Mark33 Gun Director (Mark10 Range Keeper)

九一式高射装置より少々早い昭和7年頃より配備を開始した高射指揮装置。
方位盤と射撃盤、測距儀を動力台座上にまとめて配置した、オープントップの外見を持つ。

だが九一式と同じく、照準眼鏡と測距儀との連接を欠き、目標指示捕捉には苦労したという。
一体配置の利を生かし指揮官の絶叫とオーバーゼスチャーで問題解決を図ったが、当然ながら実戦において大変に苦労したようだ。

なにあれ激戦が続いた昭和17年代は、日米空母決戦における防空戦での、およそ主役として活躍した。
ただし、高速突入してくる日本海軍の雷撃機や急降下爆撃機相手に、信管〇秒!の弾幕射撃が精々だったとの説もある。

光学測距儀は12ftステレオ式。
おそらくツァイス式由来の、Bausch+Lomb社製遊標立体視式と思われる。

光学技術については、日米ともに戦間期までは程度の差こそあれ、およそ十分とは言い難い水準にあった。
欧州大戦での独逸敗戦に伴う光学技術者の異動によって、日米ともに開発加工技術の体系的獲得や、水準の向上を得られたようだ。

高度精密加工を必須とするステレオ式測距儀だが、その量産ともなれば米国メーカー群に利があったかもしれない。
ただし、製品そのものの性能や耐久性などの「デキ」については、管理人は知らない事ばかりである。

ちなみに、欧州大戦期に日本海軍が武式代替品として輸入した、Bausch+Lomb社製・6m測距儀(1916年製)については、
「最初こそ武式程度だが、すぐに曇ったり狂ったり云々」
「三四年で卸して仕舞云々」
などと、あまり芳しくない。
金剛型の主砲塔に試しに載せてみた測距儀のことであろうか?
ともあれ当時の日本海軍からすると、この時期の米バウシ社製品は、参考にするほど、褒めるほどの物ではなかった様だ。

射撃盤は Mark10 Range Keeper。
Ford Instrument社、自慢の一品である。
目標高度を算定しその平面上でのXY値を求めるもので、計算式を簡略化できる利点があり、水平爆撃機など水平直線飛行をする目標に適する。

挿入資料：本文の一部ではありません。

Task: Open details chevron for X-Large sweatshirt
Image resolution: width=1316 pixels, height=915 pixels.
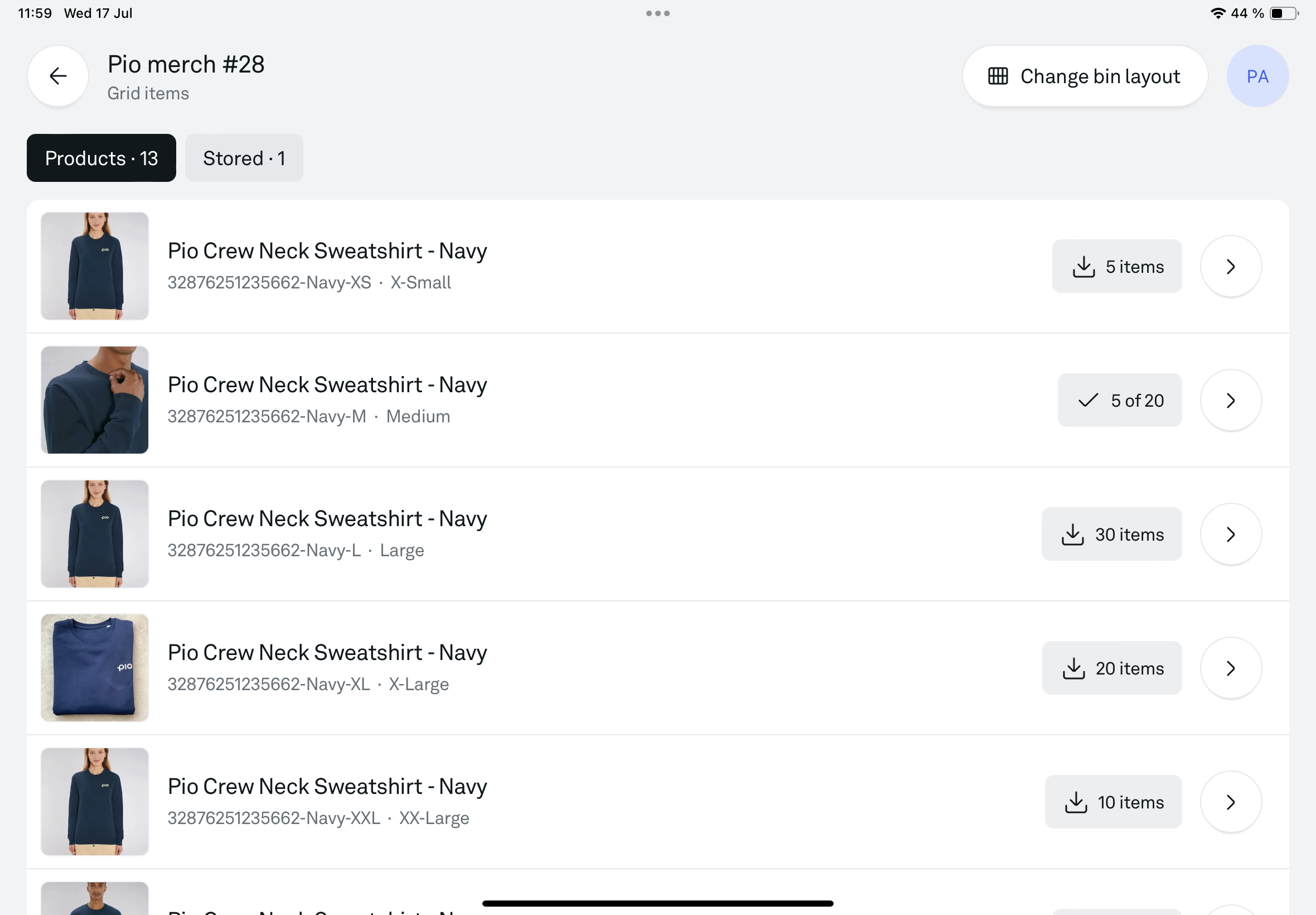Action: (1230, 668)
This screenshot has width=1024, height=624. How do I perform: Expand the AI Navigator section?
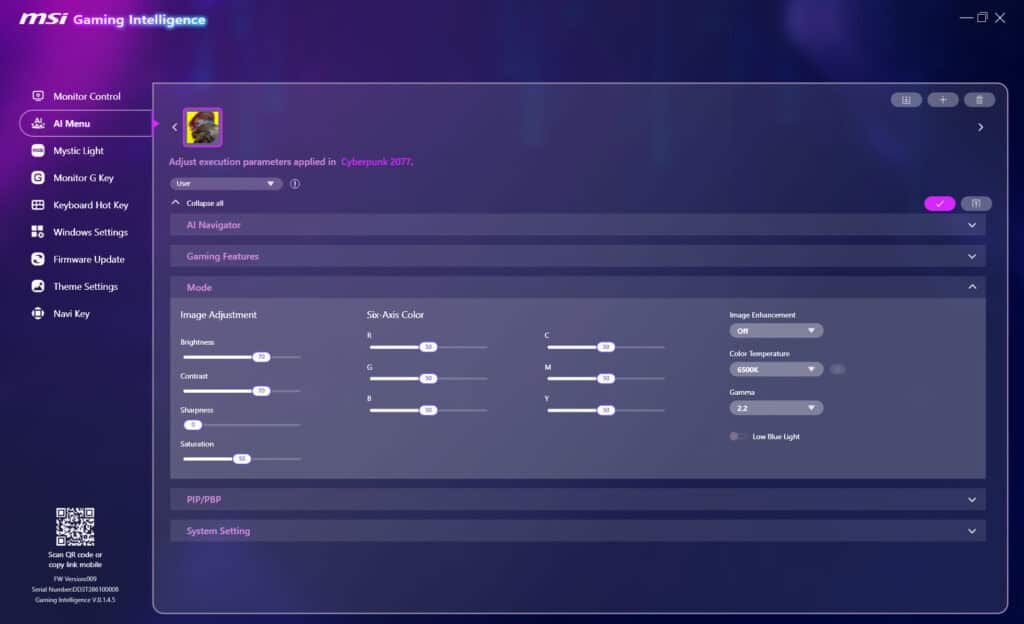click(577, 225)
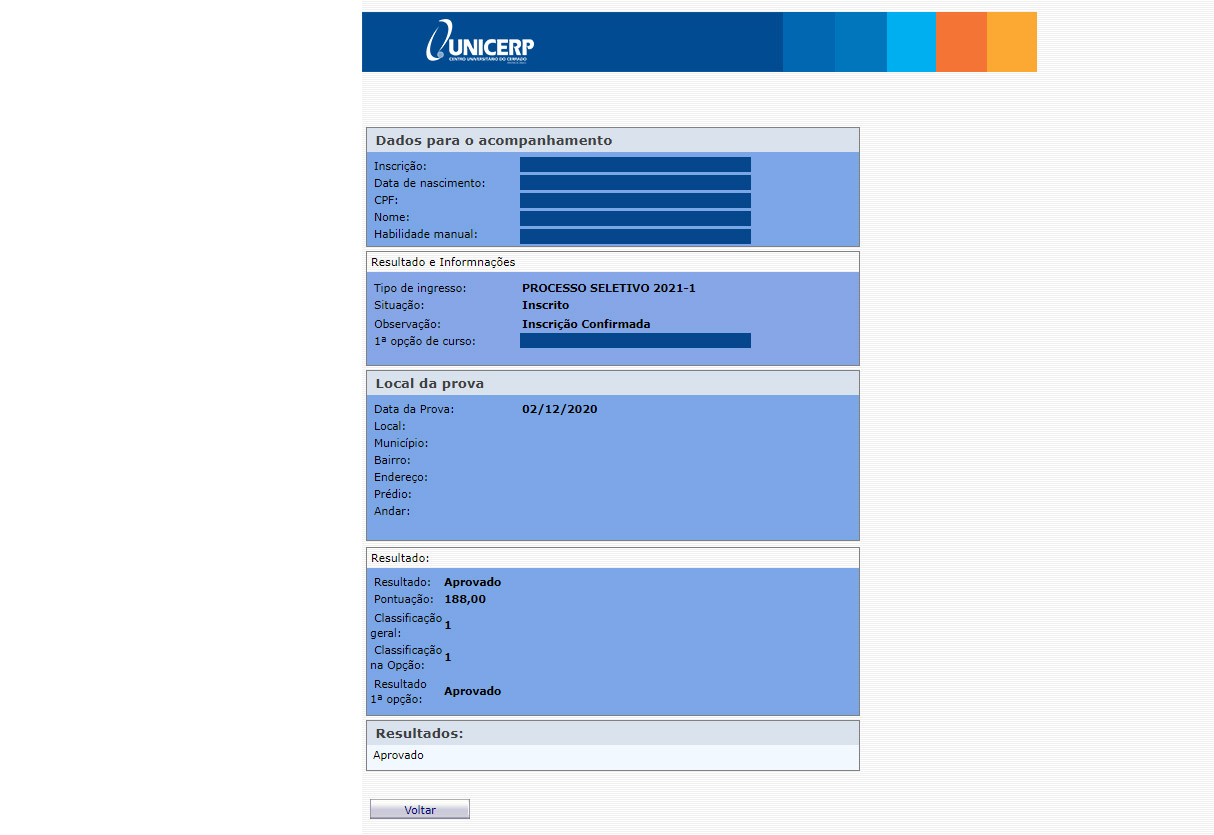Click the redacted 1ª opção de curso field

(635, 341)
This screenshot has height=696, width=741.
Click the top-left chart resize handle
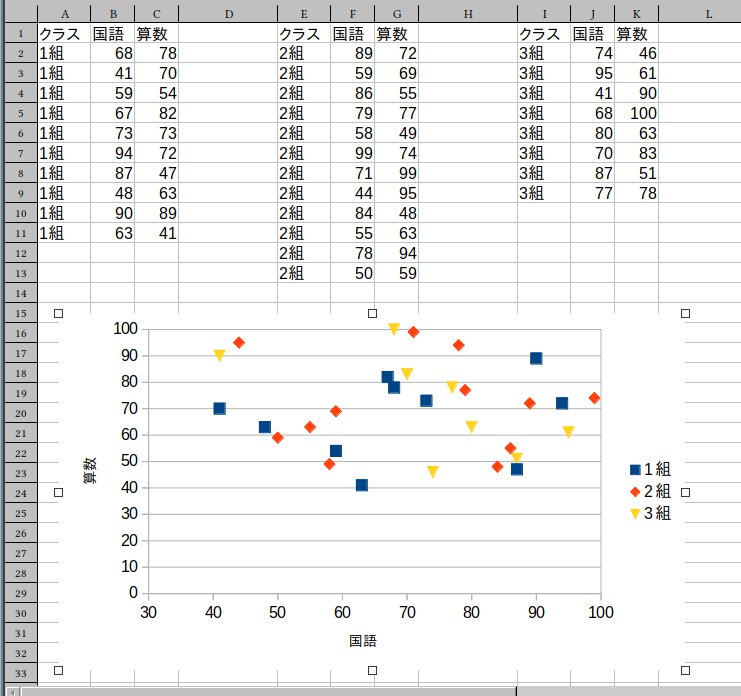58,314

この方式は、大英海軍HACS、日本陸軍九五式高射算定具ほか、多くの例が挙げられるものと思う。

この高度基準方式については、のちに高度可変に対応するよう改修された、との説がある。
またそうではなく、単純に距離速度を少々誤魔化すDiving target 機能をつけただけで、正当な三次元計算をしていないという説もある。
なお当サイトとしては、後者の説を重視している。

キーとなるデバイスの一つ、角度通信機セルシンのトルクがきわめて弱く、指示計器の針を振るのが精々であった。
このため計算機内部にあっても、計算結果の連絡のための継続的な監視操作を必要とし、操作人員の増加と運用性の悪さを招いた。
これは九一式と同様だ。

能力的には、目標捕捉から発砲まで「ウデの良いオペレーター」で、約30秒との説がある。
それに依るならば、一般論的にはそれを超える時間が必要になるのだろうか?

なお一部のMark33は昭和17年以降、上に屋根、前面にFD(Mark4)レーダーを装備し、なんとも趣のある外見となった。
艦によっては入渠時等にMark37に換装する場合もあったが、換装不可の艦はMark33のままで戦争を戦い続けた。

FDレーダーとMark33 Directorについて、空母エンタープライズによる南太平洋海戦の報告書では
「FDレーダーを装備して以来、ただの一度も敵を捉えていない」
「水平爆撃機に対する以外は、むしろ邪魔」
などと散々である。

昭和17年頃のエンタープライズの5in砲は、あるいはMark33を使わない砲側照準で、信管〇秒の弾幕射撃をこなしていたのかもしれない。